> [INSTRUCTIONS TO FOLLOW]: Within the records, determine how many lines contain the word "teenage". Your reply must consist of that number only.

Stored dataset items
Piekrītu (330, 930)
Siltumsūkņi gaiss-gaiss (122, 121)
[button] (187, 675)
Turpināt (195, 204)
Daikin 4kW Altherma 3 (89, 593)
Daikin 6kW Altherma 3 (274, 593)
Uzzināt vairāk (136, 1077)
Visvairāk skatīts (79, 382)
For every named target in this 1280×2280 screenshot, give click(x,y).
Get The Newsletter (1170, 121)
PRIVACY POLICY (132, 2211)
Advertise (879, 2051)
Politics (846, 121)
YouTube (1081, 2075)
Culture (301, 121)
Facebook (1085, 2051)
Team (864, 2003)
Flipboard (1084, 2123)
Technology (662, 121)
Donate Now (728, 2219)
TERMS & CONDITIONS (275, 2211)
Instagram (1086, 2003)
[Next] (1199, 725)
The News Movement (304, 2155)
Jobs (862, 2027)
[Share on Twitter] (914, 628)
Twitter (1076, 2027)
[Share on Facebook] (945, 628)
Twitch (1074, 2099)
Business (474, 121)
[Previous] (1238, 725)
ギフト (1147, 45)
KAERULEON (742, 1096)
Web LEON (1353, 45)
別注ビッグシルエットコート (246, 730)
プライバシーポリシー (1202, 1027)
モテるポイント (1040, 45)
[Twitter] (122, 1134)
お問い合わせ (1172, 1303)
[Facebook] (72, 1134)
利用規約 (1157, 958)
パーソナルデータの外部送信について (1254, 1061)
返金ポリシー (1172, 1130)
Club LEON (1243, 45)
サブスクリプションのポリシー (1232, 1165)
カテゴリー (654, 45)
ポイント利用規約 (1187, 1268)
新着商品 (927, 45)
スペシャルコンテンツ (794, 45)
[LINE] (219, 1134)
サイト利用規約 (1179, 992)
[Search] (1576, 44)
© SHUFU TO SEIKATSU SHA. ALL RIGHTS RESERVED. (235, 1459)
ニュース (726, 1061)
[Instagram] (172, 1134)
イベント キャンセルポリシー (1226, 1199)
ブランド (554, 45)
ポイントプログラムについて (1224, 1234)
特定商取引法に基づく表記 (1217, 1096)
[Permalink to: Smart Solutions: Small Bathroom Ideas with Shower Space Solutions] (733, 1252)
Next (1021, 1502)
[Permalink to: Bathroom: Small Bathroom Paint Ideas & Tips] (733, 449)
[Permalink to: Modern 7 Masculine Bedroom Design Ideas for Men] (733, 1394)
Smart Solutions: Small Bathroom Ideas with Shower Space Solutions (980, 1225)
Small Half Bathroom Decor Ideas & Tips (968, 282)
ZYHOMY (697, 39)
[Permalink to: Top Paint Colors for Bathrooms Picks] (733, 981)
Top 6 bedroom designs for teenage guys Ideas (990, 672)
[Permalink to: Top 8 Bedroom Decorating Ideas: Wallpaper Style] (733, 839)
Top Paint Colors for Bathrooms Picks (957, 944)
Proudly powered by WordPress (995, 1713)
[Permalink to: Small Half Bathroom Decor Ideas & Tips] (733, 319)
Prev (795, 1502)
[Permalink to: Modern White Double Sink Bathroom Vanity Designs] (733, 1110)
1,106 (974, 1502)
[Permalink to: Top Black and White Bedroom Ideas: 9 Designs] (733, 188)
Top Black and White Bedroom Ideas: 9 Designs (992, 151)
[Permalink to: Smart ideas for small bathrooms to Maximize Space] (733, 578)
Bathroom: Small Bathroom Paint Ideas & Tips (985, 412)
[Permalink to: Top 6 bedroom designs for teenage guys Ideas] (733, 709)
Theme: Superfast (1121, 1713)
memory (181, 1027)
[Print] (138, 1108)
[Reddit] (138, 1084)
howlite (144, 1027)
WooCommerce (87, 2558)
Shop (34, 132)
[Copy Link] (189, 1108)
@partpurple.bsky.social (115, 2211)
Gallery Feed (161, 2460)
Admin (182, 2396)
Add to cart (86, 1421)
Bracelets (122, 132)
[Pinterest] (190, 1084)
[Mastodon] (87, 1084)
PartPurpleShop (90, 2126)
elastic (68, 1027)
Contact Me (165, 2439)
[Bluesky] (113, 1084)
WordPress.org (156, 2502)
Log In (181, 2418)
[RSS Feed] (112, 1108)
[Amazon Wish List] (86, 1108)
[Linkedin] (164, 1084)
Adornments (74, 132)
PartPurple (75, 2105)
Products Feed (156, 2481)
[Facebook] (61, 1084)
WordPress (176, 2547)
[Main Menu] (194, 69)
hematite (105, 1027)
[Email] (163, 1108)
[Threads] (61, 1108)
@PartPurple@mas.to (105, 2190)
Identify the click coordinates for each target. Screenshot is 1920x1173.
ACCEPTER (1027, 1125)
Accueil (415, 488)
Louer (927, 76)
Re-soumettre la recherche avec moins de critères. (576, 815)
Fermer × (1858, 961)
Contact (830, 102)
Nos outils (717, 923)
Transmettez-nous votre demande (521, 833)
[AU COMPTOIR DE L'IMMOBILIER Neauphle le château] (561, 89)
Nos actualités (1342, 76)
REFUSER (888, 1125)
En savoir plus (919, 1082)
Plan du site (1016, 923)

> [ANSWER TO THE EXERCISE]: 2